____ RECORDS SHOWN

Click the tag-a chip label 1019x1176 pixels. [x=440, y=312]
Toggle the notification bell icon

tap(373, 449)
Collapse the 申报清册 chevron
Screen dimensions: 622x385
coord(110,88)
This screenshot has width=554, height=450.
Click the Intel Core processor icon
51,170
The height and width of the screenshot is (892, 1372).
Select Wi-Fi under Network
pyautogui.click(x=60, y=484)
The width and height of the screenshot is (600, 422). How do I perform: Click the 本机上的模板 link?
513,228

________

◆ ACTIVITY ◆
Would you copy out exactly the lines from the one holding "Select Wi-Fi under Network" through the end of the entries above, both ends included?

◆ EXERCISE ANSWER ◆
Select Wi-Fi under Network
pyautogui.click(x=60, y=484)
The width and height of the screenshot is (600, 422). How do I perform: Click the 本机上的模板 link?
513,228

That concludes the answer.